2. **WSL2**: In this mode, Docker utilizes a utility VM that runs a real Linux kernel, and Docker containers are managed much like they are on a native Linux system. However, the networking is still handled through a translation layer between Windows and the Linux kernel in WSL2, leading to similar behaviors as seen with Hyper-V.
### Why the Difference?
The primary reason for this difference is the underlying OS architecture and the lack of native container support in Windows. Docker must rely on virtualization and network translation to enable similar functionalities, which inherently changes how networking behaves.

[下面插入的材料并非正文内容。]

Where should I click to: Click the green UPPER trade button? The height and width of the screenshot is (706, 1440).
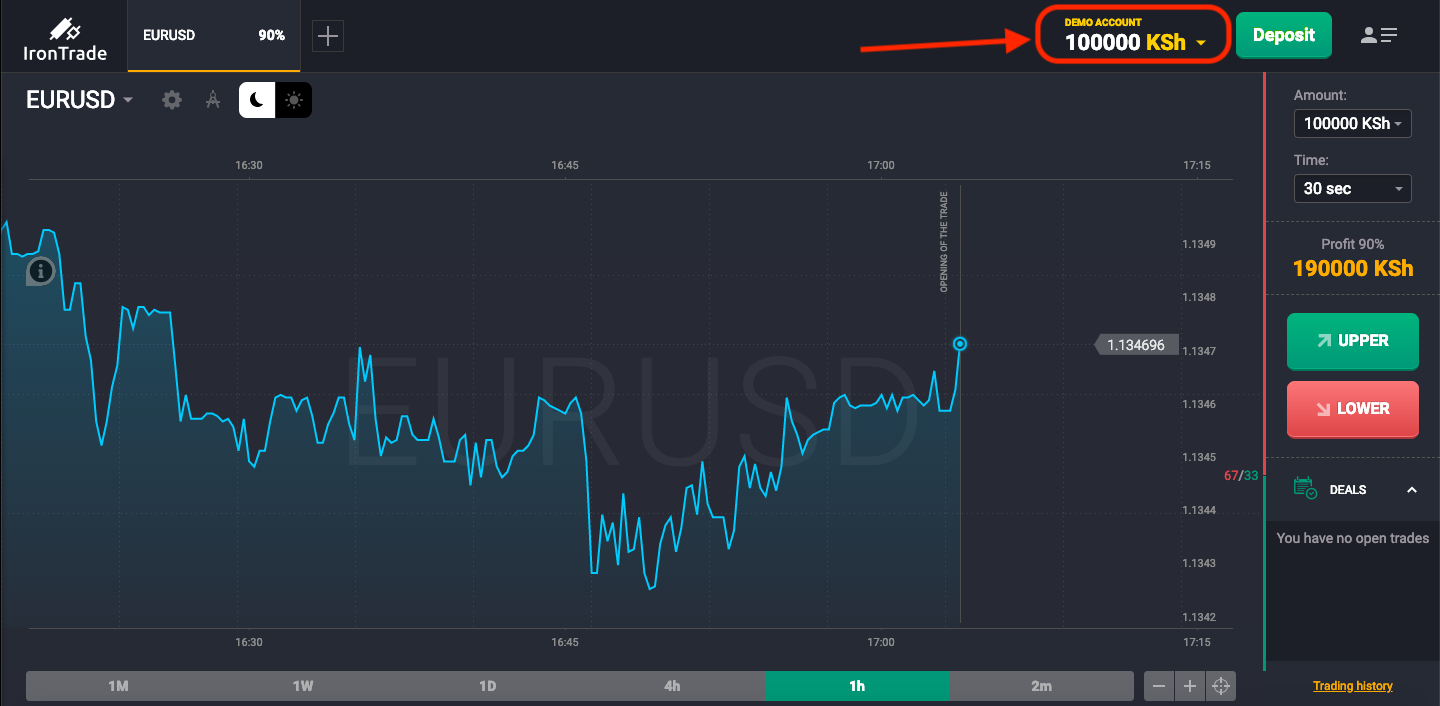1352,341
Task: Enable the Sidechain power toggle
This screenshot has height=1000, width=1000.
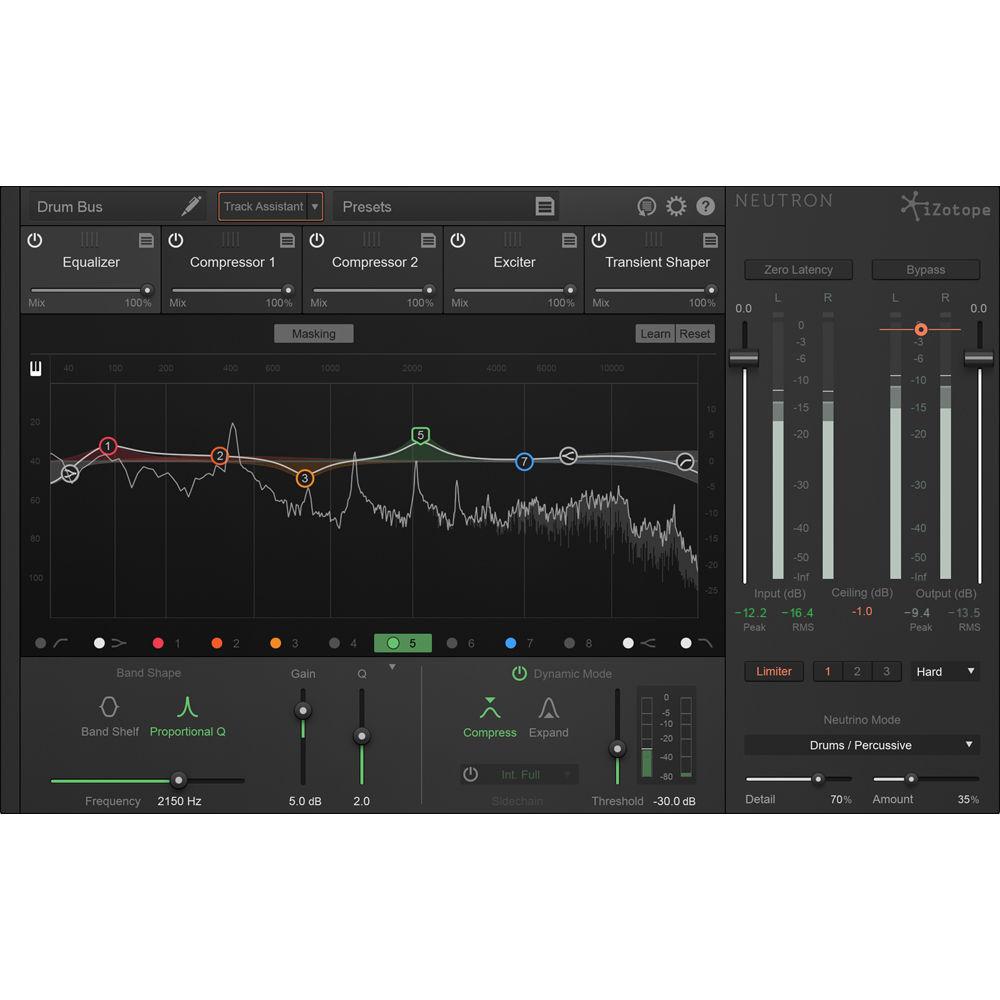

### Lack of `veth`, `docker0`, etc., on Windows
As you've noticed, network interfaces like `veth`, `docker0`, or `br-xxx` are not visible on Windows. This is because these interfaces are part of the Linux networking architecture, which Windows does not natively support. Docker on Windows uses other methods (like creating a virtual network inside Hyper-V or leveraging the network stack in WSL2) to handle container networking.
### Conclusion
The behavior you're seeing is expected given the architectural differences in how Docker operates on Windows versus Linux. Docker must adapt to the underlying operating system's capabilities, leading to different networking setups and behaviors. If you need more consistent behavior across different OSes, you might consider using Linux VMs on Windows or deploying your Docker containers on native Linux systems.
总结
问题的根因是工程逻辑变更后请求次数异常增加导致,直接原因是由于请求次数大量增加后,Windows 上动态端口耗尽触发了该报错,同时,docker 在 Windows 上的网络行为也进一步加剧了请求数量增长的影响(导致请求数量翻倍)。
由于 usbmuxd 和 docker 在 Windows 和 Linux 上行为的差异性导致了这个问题在 Linux 机器上无法复现,同时由于同一时间宿主机上任务负载量不同,导致了在同一个宿主机上也不能够稳定复现。通过手动构造极端场景可以做到稳定复现。
解决方案
找到了问题的原因,解决方案也就很明了了:
优先级最高的就是直接干掉工程内部的逻辑了,通过优化掉工程的错误调用可以快速解决目前问题
考虑到后面宿主机仍有负载增长空间,代码编写也仍然不一定完美,可以通过调整 Windows 动态端口范围和直接从容器内访问 usbmuxd 服务来将允许的请求并发量提高大约 4 倍。